* [DIRECTIONS]: Among the entries below, find the lines with the word "breadcrumb" and return them.

* [RECORD SET]:
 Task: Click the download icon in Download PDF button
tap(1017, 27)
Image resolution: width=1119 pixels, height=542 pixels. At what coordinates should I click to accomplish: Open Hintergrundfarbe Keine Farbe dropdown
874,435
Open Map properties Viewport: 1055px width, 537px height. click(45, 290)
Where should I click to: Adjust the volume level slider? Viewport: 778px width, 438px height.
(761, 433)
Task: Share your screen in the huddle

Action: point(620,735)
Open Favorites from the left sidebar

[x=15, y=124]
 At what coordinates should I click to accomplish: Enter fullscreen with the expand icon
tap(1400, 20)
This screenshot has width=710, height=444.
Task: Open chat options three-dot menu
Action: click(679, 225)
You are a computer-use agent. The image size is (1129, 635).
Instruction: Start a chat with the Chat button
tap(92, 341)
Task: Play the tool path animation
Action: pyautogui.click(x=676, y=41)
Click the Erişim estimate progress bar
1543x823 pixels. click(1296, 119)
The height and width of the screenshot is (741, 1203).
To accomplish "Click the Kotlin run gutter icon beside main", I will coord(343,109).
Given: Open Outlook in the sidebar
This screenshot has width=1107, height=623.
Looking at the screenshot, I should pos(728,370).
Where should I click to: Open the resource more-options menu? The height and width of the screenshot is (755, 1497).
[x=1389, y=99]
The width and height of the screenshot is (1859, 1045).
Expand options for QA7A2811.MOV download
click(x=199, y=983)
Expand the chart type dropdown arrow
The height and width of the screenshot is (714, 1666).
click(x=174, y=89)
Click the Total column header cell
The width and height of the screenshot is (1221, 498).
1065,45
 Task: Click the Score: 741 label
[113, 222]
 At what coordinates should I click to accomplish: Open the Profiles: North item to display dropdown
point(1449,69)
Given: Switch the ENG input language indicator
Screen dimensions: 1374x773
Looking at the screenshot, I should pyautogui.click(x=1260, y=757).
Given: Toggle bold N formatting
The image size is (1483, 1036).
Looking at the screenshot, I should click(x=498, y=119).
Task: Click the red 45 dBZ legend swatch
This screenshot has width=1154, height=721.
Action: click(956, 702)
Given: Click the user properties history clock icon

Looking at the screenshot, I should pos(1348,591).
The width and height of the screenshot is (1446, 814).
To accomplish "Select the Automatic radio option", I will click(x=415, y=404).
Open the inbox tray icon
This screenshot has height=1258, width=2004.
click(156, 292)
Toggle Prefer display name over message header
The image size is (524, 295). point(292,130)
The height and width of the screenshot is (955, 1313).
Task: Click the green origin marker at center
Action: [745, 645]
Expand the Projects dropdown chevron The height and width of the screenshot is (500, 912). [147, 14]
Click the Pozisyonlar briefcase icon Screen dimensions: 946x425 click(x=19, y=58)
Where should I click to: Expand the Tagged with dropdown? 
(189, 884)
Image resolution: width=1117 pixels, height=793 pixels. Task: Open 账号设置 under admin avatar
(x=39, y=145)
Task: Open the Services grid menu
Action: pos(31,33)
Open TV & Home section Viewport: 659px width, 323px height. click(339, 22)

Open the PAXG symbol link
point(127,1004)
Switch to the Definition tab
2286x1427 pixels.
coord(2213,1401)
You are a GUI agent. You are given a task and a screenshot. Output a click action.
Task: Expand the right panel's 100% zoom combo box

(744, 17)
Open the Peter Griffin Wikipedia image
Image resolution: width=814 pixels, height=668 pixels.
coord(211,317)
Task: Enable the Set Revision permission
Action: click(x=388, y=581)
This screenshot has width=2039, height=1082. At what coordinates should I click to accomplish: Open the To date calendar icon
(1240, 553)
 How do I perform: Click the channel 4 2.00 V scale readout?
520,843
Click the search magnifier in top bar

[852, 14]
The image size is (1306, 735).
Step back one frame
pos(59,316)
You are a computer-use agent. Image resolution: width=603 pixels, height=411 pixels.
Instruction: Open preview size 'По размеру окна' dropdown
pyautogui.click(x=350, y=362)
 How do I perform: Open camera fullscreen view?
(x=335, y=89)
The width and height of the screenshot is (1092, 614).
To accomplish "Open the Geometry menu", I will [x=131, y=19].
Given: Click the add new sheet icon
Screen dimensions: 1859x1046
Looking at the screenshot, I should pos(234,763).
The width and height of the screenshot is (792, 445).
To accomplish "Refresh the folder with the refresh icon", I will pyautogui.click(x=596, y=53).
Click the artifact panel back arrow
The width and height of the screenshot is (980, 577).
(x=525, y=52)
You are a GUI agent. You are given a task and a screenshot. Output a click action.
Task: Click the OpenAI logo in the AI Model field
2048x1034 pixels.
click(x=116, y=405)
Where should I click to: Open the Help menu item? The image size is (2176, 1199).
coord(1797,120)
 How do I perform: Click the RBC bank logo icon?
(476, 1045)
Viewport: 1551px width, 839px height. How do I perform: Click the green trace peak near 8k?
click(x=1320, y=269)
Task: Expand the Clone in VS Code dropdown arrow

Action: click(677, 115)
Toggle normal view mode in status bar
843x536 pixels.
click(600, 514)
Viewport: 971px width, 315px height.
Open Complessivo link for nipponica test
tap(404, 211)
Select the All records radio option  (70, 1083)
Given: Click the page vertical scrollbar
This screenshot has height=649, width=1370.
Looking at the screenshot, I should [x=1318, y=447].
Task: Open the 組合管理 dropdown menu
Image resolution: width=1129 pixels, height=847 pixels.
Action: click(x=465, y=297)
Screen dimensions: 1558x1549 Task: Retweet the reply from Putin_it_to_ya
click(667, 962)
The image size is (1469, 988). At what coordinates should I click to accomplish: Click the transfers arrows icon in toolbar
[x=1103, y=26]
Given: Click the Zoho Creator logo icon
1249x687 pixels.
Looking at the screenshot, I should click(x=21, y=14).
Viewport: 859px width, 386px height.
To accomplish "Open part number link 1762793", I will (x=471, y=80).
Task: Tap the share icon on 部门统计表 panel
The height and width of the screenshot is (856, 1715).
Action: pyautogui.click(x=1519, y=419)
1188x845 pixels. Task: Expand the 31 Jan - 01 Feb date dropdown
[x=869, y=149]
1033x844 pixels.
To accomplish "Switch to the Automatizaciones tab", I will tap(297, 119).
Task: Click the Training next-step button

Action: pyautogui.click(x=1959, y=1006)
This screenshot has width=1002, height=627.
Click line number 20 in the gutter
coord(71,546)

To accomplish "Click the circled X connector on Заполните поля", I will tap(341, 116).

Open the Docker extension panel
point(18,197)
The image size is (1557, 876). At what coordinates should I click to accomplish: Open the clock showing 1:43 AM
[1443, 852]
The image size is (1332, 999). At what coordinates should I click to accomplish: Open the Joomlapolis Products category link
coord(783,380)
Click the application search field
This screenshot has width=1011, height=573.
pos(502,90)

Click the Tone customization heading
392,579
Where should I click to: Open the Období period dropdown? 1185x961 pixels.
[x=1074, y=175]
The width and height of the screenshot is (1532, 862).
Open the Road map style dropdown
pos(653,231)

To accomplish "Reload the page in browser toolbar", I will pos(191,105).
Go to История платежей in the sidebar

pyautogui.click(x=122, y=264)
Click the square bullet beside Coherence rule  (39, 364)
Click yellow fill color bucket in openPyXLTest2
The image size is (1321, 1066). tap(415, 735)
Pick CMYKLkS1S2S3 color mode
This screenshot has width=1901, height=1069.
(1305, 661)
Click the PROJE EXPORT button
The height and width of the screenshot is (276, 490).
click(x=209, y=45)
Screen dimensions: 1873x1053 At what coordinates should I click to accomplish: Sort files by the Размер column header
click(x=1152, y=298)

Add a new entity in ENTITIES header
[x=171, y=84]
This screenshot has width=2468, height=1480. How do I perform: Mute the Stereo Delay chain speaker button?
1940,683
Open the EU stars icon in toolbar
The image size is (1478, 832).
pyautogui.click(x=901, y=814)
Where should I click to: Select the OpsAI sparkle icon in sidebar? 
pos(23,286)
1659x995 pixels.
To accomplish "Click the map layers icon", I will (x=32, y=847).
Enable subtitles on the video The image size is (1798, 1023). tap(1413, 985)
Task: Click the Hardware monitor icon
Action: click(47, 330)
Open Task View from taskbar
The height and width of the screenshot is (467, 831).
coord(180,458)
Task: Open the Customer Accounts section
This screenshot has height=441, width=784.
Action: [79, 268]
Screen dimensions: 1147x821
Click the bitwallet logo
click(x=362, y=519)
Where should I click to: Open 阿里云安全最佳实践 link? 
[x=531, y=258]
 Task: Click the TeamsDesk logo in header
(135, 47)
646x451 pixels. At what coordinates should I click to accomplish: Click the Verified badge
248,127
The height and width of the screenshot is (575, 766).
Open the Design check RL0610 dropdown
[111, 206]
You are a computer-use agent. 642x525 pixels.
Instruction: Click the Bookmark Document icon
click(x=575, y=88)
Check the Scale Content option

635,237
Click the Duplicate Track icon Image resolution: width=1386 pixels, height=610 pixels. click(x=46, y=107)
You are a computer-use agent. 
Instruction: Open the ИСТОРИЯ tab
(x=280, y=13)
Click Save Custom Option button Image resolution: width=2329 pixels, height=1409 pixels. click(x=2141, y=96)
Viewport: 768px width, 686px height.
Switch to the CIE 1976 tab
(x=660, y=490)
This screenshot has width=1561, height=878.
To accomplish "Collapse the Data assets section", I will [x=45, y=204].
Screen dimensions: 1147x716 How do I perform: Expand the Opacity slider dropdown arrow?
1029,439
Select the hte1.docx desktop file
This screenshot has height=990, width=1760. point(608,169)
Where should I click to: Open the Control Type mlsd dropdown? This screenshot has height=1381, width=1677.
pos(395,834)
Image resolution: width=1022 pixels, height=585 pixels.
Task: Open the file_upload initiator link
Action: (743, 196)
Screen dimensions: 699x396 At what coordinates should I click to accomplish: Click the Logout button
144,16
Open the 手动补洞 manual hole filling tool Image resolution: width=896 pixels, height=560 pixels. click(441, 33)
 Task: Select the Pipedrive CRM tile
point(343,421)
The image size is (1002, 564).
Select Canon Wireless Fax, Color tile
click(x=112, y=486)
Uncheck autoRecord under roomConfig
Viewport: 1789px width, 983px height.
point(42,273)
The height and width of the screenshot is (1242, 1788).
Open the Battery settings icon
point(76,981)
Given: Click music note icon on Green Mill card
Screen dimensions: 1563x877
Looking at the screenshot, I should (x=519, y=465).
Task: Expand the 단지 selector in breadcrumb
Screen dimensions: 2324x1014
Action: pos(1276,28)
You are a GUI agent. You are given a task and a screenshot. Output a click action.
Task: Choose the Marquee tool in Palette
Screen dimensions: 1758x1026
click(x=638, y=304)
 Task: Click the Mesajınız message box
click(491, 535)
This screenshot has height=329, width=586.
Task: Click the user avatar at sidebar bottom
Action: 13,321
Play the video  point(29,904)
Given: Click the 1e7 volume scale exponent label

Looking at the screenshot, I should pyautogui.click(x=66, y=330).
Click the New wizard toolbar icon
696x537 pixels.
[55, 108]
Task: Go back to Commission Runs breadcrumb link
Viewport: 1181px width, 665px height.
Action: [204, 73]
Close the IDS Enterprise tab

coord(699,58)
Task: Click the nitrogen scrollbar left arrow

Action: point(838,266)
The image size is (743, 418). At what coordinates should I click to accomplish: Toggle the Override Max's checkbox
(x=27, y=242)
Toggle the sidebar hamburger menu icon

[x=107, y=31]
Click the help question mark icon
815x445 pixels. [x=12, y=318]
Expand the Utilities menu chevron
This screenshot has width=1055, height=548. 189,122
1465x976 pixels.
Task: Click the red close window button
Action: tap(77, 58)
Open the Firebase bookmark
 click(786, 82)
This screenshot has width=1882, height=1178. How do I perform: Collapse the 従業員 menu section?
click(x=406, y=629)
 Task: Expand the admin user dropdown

* [OUTPUT FOR THIS EXERCISE]:
Task: Expand the 단지 selector in breadcrumb
Task: Go back to Commission Runs breadcrumb link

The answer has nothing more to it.